L'achat de l'avion de combat américain F-35 par l'Allemagne est semble-t-il désormais inéluctable. Si cette décision a de quoi surprendre et qu'elle est irritante, elle ne sera pas pour autant une machine de guerre contre le programme européen, le système de combat aérien du futur (SCAF) lancé par la France, l'Espagne et l'Allemagne. Tout va notamment dépendre du nombre d'appareils américain achetés et quelles seront la ou les missions des F-35. Le nouveau chancelier allemand Olaf Scholz a donné trois pistes lors d'un discours majeur prononcé devant le Bundestag le 27 février sur la politique de défense de l'Allemagne. Trois pistes où il avait assuré que sa priorité était de construire la prochaine génération d'avions de combat "avec des partenaires européens et la France en particulier". Ce qui est une déclaration très importante pour la pérennité de ce programme, et au-delà, la souveraineté de l'Europe en matière d'aviation de combat.

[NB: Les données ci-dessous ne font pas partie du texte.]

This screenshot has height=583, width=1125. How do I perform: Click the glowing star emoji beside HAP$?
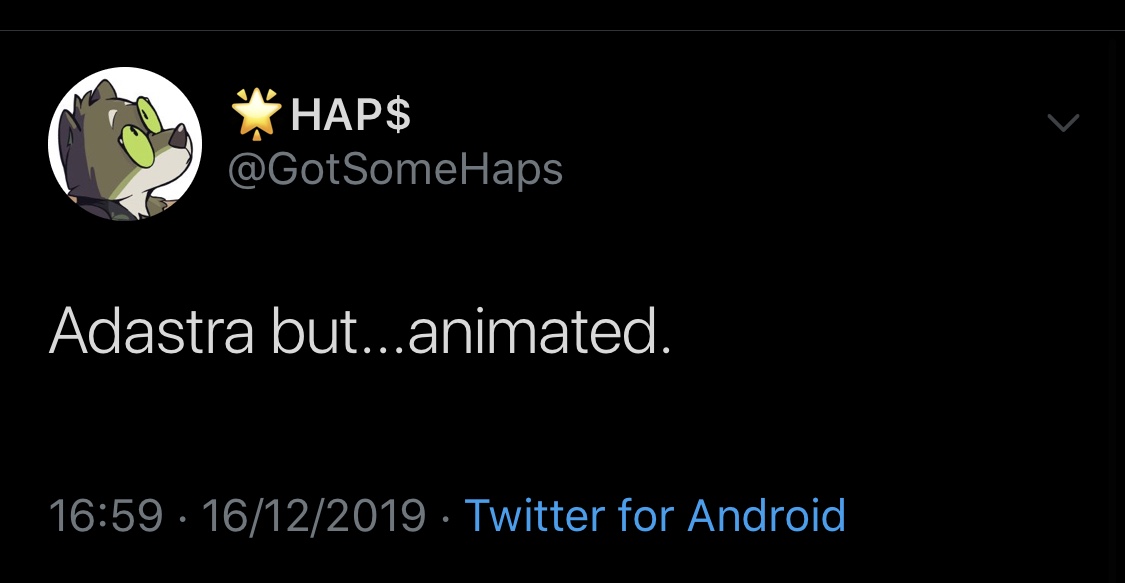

Et en même temps, Olaf Scholz avait indiqué qu'il voulait continuer de développer les capacités cruciales de guerre électronique sur l'Eurofighter et qu'il considérait le F-35 comme la plateforme pouvant porter la B61, la bombe nucléaire de l'OTAN. "Pour le partage nucléaire, nous procurerons en temps utile un remplaçant moderne des avions Tornado obsolètes, a déclaré Olaf Scholz. L'Eurofighter doit être activé pour la guerre électronique. L'avion de chasse F-35 entre en ligne de compte en tant qu'avion porteur". La nouvelle coalition a ainsi confirmé la volonté de l'Allemagne de poursuivre sa mission nucléaire au sein de l'OTAN. En outre, "l'Allemagne a cette conviction que pour être un bon partenaire du partage nucléaire (Nuclear Sharing) dans le cadre de l'OTAN et pour bénéficier d'une protection nucléaire de l'OTAN et des Américains, une plateforme américaine est un élément de garantie supplémentaire", décrypte-t-on l'état d'esprit allemand pour La Tribune.

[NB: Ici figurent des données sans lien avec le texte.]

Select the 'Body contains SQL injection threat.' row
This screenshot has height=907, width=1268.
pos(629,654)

Comment les Etats-Unis ont imposé le F-35
En 2020, l'Allemagne avait choisi le F-18, en 2022, elle va finalement acheter le F-35. Pourquoi ce revirement ? Derrière ce choix, l'ombre logique des Etats-Unis. Washington a su imposer à l'Allemagne l'acquisition de F-35 en remplacement des vieux Tornado. Les appareils américains serviront à accomplir la mission nucléaire octroyée à l'armée de l'air allemande dans le cadre du partage nucléaire ("Nuclear Sharing"), un concept dans la politique de dissuasion nucléaire de l'OTAN, qui implique les pays membres sans armes nucléaires dans la planification de l'utilisation d'armes nucléaires. C'est aussi le cas de la Belgique, des Pays-Bas, de l'Italie et de la Turquie.
Pour exécuter cette mission nucléaire, le F-18 doit subir des modifications importantes pour porter la B61. En outre, l'Allemagne aurait été le seul pays à être équipé de cet appareil alors que le F-35 est en passe d'être qualifié à porter l'arme nucléaire de l'OTAN en Italie et en Belgique. "C'est sûr que les Américains ont utilisé cet argument comme un levier", explique-t-on à La Tribune. Les Américains ont donc utilisé cette arme massive pour forcer la main aux Allemands, qui devraient utiliser le F-35 que pour des missions nucléaires. Dans ce cadre-là, précise-t-on, Berlin devrait logiquement commander une trentaine de F-35. Mais pas plus.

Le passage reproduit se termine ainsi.